Voice over Internet Protocol (VoIP) providers and Commercial Mobile Radio Service (CMRS) providers who rely on traffic studies to report interstate revenues on FCC Form 499-Q must submit these studies by May 1, 2013, to the Universal Service Administrative Company (USAC) and the Chief, Industry Analysis and Technology Division of the FCC.
- Every non-dominant provider of detariffed interstate interexchange service must certify in writing by May 1, 2013, that it is in compliance with Section 254(g) of the Communications Act which requires that rates to subscribers in rural and other high-cost areas are no higher than rates charged to subscribers in urban areas. This filing is required by Section 64.1900 of the Commission’s rules.

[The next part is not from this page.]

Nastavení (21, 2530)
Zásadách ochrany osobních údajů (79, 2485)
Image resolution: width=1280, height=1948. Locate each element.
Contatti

- The Universal Service contribution factor for the second quarter of 2013 is 15.5%. A copy of the Public Notice announcing the rate can be found here. (DA 13-422)
In the Courts
- On April 1, 2013, the US Court of Appeals for the Second Circuit agreed that the Southern District of New York properly denied various broadcasters’ motion to enjoin Aereo’s transmission of their programming while the programs are still airing. Aereo allows its subscribers to watch or record broadcast television content over the Internet for a monthly fee. The broadcaster-plaintiffs – ABC, Disney, CBS, and NBC among them – sought to enjoin Aereo’s service on the ground that it infringes their exclusive right under the Copyright Act to publicly perform their works. Two of the three judges on the appellate panel agreed that the broadcasters were not likely to succeed on the merits of their claim, making injunctive relief inappropriate. The majority opinion relied heavily on the Second Circuit’s 2008 decision in Cartoon Networks v. Cablevision, where the court “concluded that Cablevision’s transmission of a recorded program to an individual subscriber was not a public performance. Each transmission of a program could be received by only one Cablevision customer, namely the customer who requested that the copy be created.” The panel also found it immaterial that Cablevision had paid the broadcasters for a license to transmit the programming. They reasoned that the determination of whether Aereo’s service was a “public performance” determined whether a license was needed, and not vice versa: “the question is whether Aereo’s transmissions are public performances of the Plaintiffs’ copyrighted works. If so, Aereo needs a license to make such public performances; if they are not public performances, it needs no such license.” The dissenting judge took issue with the majority’s reliance on how Aereo engineered its service: “[T]here is no technologically sound reason to use a multitude of tiny individual antennas rather than one central antenna; indeed, the system is a Rube Goldberg-like contrivance, over-engineered in an attempt to avoid the reach of the Copyright Act and to take advantage of a perceived loophole in the law.” Absent further appeal, the case will return to the trial court. WNET, Thirteen v. Aereo, Inc., Nos. 12-2786-cv, et al. (2d Cir. April 1, 2013).
- The Senate Communications Subcommittee will hold a hearing titled “State of Rural Communications” tomorrow, April 9, 2013, at 10:30 am Eastern in 253 Russell. Invited witnesses include Steven Davis, Executive Vice President of CenturyLink, and Patricia Jo Bowers, President and CEO of BOYCOM Cable. For more information, click here.
- The Senate Antitrust Subcommittee will hold a hearing titled “Oversight of the Enforcement of the Antitrust Laws” on April 16, 2013, at 2:30 pm Eastern in 226 Dirksen. Invited witnesses are William Baer, Assistant Attorney General, Antitrust Division of the Department of Justice, and Edith Ramirez, Chair of the FTC. More information is available here.